Je n’aborderai pas ici cet aspect où pour tenter de faire accepter l’animal il devient ainsi une nouvelle espèce: l’ours tirelire ou fond de commerce. En 2006 encore, mais dans les Asturies cette fois, c’est le propre président de la Fondation Ours Brun, Palomero García, qui proclamait: «il faut rendre l’ours productif» (hay que poner al oso a producir), ce qui suscita notamment cette réplique dans le journal El Comercio Digital du 17 juin, sous le titre Épitaphe: "Palomero nous a ainsi montré clairement qu’il ne dirige pas une organisation conservationniste mais une entreprise qui ne recherche que la rentabilité de l’ours".

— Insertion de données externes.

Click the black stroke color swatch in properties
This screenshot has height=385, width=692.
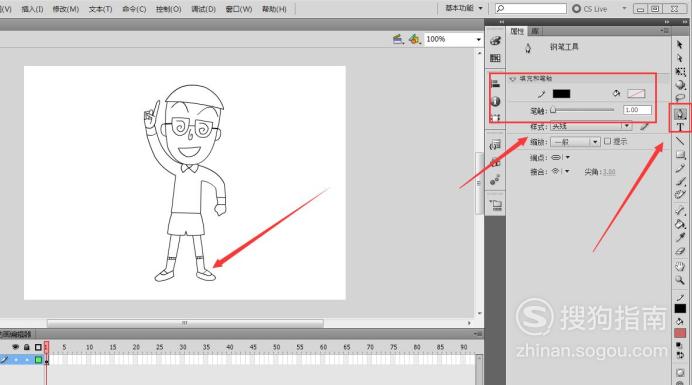coord(561,94)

Je n’insisterai pas non plus sur la piètre méthode suivie dans ce mémoire absolument pas scientifique mais totalement impressionniste et parfois très ignorant: les auteurs eux mêmes, page 63, indiquent que pour recueillir l’avis des Catalans pyrénéens, ils ont interrogé des personnes «au hasard», sans qu’elles constituent un échantillon représentatif. Hasard assez téléguidé, puisque les interlocuteurs sont très majoritairement des journalistes et techniciens de l’environnement. Au Val d’Aran par exemple, où l’on sait comment éleveurs et chasseurs sont opposés à ces lâchers, les auteurs indiquent page 68, note 7: «les seuls acteurs sociaux que l’on a pu rencontrer sont une journaliste et un technicien» … ça tombe bien!
Par contre on trouve dans l’échantillon ce même Palomero Garcia qui, dans les Asturies on l’a vu, cherchait lui aussi comment vendre l’ours, là aussi ça tombe bien!
Ignorance tout aussi sélective dans cette mention, page 66 par rapport aux lâchers décidés par l’Etat sur le versant français: «Il n’y a eu dans les Pyrénées françaises aucune opposition à cette décision du gouvernement central» (no hi ha hagut cap tipus de contra posició en els territoris del Pirineu francès envers a aquesta decisió del govern central.)», cette contre vérité suffit à situer la «qualité» du mémoire! Il ne s’agit pas du tout d’analyser scientifiquement le terrain mais a priori de chercher à prouver que, oui, ce terrain est bien globalement favorable à l’ours tiroir caisse.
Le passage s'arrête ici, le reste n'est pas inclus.